O Ministério das Relações Exteriores confirmou a morte de duas brasileiras, uma mulher e sua filha de 11 anos, após um ataque do Exército de Israel no sul do Líbano. O caso ocorreu no último domingo (26), na região de Bint Jbeil, área que tem sido alvo frequente de operações militares israelenses.
Além das vítimas, o pai da criança, que era libanês, também morreu. Outro filho do casal permanece hospitalizado. Diante da gravidade do caso, a Embaixada do Brasil em Beirute acompanha a situação e presta assistência à família.

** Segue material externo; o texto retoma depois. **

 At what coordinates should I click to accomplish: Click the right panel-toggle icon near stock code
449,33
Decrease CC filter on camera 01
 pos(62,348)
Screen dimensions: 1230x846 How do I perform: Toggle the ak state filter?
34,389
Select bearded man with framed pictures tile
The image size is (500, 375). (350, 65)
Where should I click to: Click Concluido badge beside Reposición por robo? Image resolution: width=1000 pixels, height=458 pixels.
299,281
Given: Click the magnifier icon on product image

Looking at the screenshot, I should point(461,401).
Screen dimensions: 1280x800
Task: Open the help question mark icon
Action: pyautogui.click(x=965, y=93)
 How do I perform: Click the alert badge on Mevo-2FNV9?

Em nota oficial, o Itamaraty condenou o ataque e classificou a ação como uma violação do cessar-fogo anunciado recentemente. Segundo o governo brasileiro, ofensivas desse tipo colocam civis em risco e agravam ainda mais a instabilidade na região.
Diplomacia já abandonada
Além disso, o Brasil criticou a continuidade das operações militares israelenses em território libanês. A atuação tem sido apontada por especialistas e organismos internacionais como parte de um contexto mais amplo de tensão e presença militar que impacta diretamente a população civil.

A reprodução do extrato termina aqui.